EXERCISE DIRECTIONS
From the listing below, copy only the lines running from the line that contains "Instruction: Go to vMall Deals" to the line that contains "You are a computer-use agent. 530x420 pixels.", both included.
<<<<
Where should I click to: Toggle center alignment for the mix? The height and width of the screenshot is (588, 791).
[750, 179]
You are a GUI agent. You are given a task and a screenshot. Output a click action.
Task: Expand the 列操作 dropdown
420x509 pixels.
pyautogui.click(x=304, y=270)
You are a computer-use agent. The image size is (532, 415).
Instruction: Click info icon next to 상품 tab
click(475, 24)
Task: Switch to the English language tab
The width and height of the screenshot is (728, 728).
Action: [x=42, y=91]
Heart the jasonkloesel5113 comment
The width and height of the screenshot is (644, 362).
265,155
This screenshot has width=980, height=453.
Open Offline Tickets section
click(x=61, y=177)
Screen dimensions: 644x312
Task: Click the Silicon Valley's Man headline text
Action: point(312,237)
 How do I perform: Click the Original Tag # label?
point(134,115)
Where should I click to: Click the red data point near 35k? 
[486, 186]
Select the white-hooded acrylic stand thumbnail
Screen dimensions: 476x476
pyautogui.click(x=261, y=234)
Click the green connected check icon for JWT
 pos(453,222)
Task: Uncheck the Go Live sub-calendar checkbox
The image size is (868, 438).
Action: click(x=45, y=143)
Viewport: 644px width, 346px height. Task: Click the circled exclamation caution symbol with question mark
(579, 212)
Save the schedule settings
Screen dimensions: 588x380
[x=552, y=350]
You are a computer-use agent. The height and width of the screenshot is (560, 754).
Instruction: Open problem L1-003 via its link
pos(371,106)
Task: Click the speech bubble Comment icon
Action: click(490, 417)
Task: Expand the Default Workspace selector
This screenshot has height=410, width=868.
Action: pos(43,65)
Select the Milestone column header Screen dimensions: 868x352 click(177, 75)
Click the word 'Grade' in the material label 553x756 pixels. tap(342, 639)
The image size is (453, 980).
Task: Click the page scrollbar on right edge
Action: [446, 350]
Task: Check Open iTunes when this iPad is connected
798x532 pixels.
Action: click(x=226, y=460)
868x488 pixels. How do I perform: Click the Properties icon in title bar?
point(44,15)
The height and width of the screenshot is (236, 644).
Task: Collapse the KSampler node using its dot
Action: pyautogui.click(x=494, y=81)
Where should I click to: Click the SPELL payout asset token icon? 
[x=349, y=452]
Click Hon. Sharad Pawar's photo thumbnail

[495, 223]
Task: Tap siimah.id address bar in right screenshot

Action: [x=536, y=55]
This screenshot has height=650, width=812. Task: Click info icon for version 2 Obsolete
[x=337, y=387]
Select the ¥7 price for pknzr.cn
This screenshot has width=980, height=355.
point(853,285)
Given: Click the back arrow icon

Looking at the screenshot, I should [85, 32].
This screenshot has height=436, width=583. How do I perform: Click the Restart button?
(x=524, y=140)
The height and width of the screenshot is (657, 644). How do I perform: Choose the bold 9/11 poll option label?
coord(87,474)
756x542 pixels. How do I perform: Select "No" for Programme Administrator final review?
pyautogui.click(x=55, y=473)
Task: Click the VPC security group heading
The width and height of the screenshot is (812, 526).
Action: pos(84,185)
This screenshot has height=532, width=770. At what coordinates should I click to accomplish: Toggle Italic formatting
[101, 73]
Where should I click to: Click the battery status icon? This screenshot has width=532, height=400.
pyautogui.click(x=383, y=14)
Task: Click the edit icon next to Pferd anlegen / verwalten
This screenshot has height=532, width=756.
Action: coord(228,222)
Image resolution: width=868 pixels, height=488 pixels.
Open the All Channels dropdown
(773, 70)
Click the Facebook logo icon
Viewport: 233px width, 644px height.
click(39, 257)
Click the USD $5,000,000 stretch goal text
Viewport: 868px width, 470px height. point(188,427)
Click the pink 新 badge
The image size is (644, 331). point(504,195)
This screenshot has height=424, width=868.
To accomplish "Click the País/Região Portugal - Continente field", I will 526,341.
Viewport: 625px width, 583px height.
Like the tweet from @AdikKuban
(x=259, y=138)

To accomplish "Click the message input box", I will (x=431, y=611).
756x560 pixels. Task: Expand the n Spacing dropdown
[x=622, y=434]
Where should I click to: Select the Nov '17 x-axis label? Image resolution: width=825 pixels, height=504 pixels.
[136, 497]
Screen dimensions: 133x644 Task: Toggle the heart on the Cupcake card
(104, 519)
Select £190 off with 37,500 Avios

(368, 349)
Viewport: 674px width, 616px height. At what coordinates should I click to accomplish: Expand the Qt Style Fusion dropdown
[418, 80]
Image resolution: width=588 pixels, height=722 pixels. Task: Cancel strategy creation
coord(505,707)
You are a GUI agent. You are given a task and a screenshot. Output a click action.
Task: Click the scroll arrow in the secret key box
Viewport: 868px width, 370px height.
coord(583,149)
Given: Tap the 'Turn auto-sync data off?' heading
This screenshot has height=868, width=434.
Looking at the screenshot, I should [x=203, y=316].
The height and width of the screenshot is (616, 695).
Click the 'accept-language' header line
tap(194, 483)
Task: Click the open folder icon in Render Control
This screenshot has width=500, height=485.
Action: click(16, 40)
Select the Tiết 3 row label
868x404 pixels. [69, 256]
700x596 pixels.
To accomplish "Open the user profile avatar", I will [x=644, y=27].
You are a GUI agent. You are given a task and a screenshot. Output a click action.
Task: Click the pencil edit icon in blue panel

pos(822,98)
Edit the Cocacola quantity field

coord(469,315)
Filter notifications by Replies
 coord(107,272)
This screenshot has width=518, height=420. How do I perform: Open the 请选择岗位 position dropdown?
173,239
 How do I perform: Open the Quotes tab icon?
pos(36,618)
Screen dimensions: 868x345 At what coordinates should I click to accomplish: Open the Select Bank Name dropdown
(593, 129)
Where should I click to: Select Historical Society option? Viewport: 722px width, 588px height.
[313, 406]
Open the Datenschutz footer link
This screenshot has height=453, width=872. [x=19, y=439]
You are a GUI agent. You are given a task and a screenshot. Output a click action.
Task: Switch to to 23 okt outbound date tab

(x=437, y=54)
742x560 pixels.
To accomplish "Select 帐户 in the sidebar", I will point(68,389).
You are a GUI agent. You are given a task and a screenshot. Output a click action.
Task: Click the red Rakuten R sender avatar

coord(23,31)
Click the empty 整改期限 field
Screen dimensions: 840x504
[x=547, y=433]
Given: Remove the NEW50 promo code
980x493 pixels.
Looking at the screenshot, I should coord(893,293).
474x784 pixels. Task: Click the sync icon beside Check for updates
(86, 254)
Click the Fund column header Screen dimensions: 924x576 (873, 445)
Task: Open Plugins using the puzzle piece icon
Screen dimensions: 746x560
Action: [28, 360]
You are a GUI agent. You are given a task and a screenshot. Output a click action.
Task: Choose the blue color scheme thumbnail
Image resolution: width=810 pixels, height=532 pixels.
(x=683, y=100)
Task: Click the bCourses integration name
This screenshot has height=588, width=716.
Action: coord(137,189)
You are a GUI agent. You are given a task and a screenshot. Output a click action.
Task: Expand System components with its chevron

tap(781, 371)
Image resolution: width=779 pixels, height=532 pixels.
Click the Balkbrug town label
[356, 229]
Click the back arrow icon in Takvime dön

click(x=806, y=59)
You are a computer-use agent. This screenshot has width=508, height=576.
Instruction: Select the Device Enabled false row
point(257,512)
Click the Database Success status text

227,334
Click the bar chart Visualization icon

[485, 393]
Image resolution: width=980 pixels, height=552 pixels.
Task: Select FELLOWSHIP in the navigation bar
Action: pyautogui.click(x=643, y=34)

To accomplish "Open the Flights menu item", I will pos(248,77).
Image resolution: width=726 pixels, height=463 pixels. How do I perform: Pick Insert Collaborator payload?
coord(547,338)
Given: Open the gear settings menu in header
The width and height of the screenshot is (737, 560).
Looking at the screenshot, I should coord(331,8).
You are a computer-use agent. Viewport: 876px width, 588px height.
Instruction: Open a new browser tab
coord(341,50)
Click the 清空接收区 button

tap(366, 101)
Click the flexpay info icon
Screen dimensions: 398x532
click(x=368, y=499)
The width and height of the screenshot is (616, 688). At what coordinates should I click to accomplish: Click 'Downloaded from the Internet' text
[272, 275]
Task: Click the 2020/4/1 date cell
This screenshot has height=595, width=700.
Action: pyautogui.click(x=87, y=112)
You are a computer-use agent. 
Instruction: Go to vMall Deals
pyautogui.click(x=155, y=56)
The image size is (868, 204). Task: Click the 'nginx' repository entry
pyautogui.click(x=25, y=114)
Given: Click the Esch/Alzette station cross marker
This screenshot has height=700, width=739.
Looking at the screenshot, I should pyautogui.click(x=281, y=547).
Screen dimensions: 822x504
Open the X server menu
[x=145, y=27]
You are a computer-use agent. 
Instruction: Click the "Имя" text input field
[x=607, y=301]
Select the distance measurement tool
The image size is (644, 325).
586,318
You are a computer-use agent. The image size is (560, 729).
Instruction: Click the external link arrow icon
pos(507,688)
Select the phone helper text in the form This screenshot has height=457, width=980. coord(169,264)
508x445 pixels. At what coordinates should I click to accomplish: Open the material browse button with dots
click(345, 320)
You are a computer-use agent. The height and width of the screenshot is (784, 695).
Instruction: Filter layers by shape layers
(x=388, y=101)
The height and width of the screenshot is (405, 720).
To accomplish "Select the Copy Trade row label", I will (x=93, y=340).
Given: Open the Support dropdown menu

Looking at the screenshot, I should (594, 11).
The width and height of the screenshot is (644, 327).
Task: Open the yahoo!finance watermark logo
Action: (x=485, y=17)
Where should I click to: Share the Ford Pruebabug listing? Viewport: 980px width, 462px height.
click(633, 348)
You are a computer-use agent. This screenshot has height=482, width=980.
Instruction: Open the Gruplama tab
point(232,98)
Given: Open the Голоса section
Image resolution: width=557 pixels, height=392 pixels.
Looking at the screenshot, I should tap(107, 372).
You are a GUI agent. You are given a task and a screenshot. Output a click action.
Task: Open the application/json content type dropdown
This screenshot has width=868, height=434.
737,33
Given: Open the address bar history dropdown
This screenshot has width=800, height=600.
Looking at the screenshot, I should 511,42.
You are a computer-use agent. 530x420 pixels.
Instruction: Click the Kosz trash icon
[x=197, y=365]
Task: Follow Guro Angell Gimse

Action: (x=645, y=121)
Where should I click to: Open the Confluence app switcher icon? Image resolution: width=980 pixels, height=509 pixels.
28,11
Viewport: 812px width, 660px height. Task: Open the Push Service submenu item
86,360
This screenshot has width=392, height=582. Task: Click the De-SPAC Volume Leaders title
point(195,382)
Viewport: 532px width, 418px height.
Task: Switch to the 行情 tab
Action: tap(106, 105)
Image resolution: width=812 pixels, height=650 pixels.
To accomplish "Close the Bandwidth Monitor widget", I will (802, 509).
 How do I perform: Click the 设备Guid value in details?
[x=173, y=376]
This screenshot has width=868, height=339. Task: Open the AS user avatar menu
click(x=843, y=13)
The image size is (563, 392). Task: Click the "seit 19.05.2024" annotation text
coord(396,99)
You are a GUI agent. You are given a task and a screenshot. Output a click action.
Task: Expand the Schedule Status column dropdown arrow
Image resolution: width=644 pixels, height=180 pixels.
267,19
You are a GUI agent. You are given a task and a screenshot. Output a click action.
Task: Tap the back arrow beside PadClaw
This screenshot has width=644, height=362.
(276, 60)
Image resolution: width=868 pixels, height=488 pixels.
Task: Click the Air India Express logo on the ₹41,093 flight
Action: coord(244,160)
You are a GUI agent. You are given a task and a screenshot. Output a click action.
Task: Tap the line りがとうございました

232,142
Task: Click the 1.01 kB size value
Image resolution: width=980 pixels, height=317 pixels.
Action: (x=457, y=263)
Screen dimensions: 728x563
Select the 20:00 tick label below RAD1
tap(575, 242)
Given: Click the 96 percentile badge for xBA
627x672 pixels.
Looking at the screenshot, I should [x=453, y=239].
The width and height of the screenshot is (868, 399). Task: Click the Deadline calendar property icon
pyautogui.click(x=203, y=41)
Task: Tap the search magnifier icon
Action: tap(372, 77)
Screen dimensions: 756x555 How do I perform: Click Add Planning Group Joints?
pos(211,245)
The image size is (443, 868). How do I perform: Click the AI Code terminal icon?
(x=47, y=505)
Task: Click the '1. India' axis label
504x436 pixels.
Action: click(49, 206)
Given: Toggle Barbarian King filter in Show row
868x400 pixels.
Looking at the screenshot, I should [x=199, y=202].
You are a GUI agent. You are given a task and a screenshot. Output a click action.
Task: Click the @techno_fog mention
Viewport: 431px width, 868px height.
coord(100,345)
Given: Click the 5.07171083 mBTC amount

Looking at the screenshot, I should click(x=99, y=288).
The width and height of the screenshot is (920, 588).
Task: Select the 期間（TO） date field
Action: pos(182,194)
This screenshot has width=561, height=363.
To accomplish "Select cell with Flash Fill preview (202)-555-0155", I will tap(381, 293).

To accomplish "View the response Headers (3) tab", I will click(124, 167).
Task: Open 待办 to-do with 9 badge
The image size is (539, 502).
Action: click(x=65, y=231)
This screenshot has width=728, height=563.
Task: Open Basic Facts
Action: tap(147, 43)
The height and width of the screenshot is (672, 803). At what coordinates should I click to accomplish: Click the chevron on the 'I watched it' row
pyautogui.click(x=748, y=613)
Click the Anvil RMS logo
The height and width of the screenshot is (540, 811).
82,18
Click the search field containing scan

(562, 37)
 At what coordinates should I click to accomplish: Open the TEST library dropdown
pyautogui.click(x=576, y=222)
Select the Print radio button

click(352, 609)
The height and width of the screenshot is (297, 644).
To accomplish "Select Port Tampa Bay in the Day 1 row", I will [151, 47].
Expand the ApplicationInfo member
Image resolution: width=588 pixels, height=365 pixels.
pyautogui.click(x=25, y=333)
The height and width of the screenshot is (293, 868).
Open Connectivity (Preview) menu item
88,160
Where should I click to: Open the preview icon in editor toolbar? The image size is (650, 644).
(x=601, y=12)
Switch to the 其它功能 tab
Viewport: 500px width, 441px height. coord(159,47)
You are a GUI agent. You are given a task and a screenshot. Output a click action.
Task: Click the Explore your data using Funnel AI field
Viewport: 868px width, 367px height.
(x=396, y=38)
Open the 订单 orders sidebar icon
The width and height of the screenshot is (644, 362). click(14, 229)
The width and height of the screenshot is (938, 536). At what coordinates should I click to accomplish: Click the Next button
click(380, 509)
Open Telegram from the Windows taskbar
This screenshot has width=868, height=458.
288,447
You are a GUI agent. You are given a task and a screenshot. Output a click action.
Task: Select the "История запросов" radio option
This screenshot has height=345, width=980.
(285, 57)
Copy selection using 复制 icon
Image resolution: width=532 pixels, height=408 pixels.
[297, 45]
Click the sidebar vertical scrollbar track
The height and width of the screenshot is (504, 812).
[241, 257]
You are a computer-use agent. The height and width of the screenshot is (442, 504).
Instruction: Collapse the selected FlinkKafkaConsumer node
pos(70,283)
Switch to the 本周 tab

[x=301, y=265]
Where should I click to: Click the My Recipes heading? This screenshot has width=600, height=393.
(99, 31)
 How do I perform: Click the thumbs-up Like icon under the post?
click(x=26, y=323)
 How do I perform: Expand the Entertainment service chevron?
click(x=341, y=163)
>>>>
RESULT
Instruction: Go to vMall Deals
pyautogui.click(x=155, y=56)
The image size is (868, 204). Task: Click the 'nginx' repository entry
pyautogui.click(x=25, y=114)
Given: Click the Esch/Alzette station cross marker
This screenshot has height=700, width=739.
Looking at the screenshot, I should pyautogui.click(x=281, y=547).
Screen dimensions: 822x504
Open the X server menu
[x=145, y=27]
You are a computer-use agent. 
Instruction: Click the "Имя" text input field
[x=607, y=301]
Select the distance measurement tool
The image size is (644, 325).
586,318
You are a computer-use agent. The image size is (560, 729).
Instruction: Click the external link arrow icon
pos(507,688)
Select the phone helper text in the form This screenshot has height=457, width=980. coord(169,264)
508x445 pixels. At what coordinates should I click to accomplish: Open the material browse button with dots
click(345, 320)
You are a computer-use agent. The height and width of the screenshot is (784, 695).
Instruction: Filter layers by shape layers
(x=388, y=101)
The height and width of the screenshot is (405, 720).
To accomplish "Select the Copy Trade row label", I will (x=93, y=340).
Given: Open the Support dropdown menu

Looking at the screenshot, I should (594, 11).
The width and height of the screenshot is (644, 327).
Task: Open the yahoo!finance watermark logo
Action: (x=485, y=17)
Where should I click to: Share the Ford Pruebabug listing? Viewport: 980px width, 462px height.
click(633, 348)
You are a computer-use agent. This screenshot has height=482, width=980.
Instruction: Open the Gruplama tab
point(232,98)
Given: Open the Голоса section
Image resolution: width=557 pixels, height=392 pixels.
Looking at the screenshot, I should tap(107, 372).
You are a GUI agent. You are given a task and a screenshot. Output a click action.
Task: Open the application/json content type dropdown
This screenshot has width=868, height=434.
737,33
Given: Open the address bar history dropdown
This screenshot has width=800, height=600.
Looking at the screenshot, I should 511,42.
You are a computer-use agent. 530x420 pixels.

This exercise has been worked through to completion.